(Records excerpted from a collection)
^^^^^^^^^^^^^^^^

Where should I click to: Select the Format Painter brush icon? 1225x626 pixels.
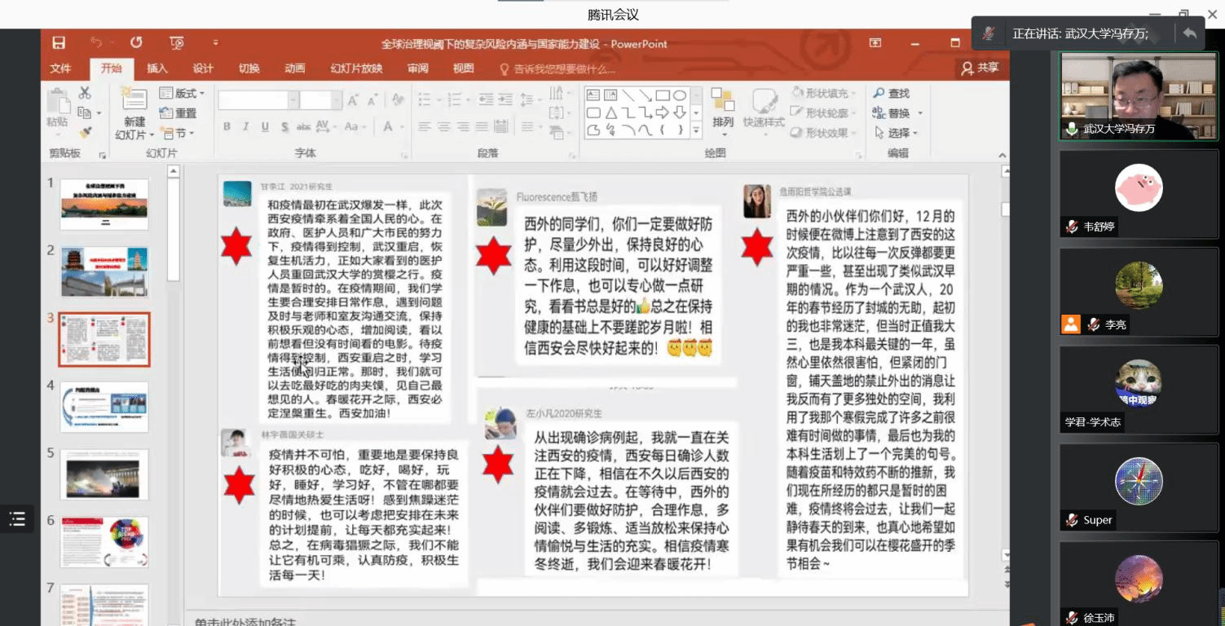coord(85,132)
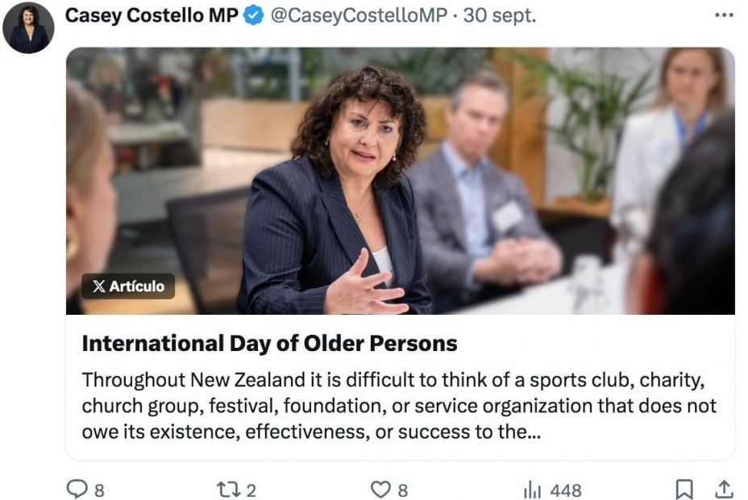Open the article preview photo
Viewport: 748px width, 500px height.
pos(400,180)
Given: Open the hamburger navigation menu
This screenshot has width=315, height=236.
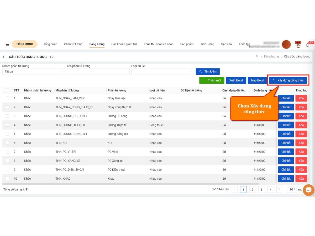Looking at the screenshot, I should [8, 44].
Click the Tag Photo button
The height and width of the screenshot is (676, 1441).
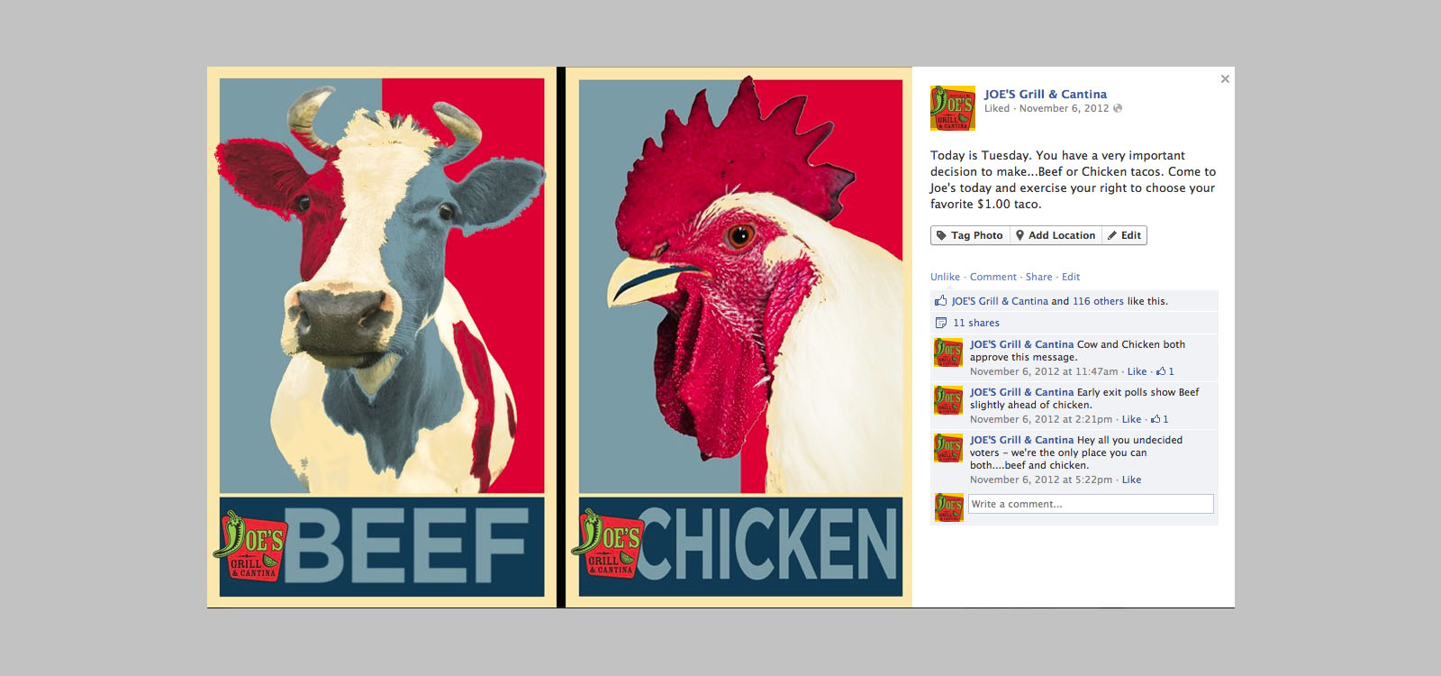coord(970,235)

^^^^^^^^^^^^^^^^

• _WHAT THE TASK REQUIRES_
Every line from the one containing "The height and" to the final line of the records must be transcribed exactly, both ends included, with the pictures left out.

• _FINAL ANSWER_
The height and width of the screenshot is (676, 1441).
coord(970,235)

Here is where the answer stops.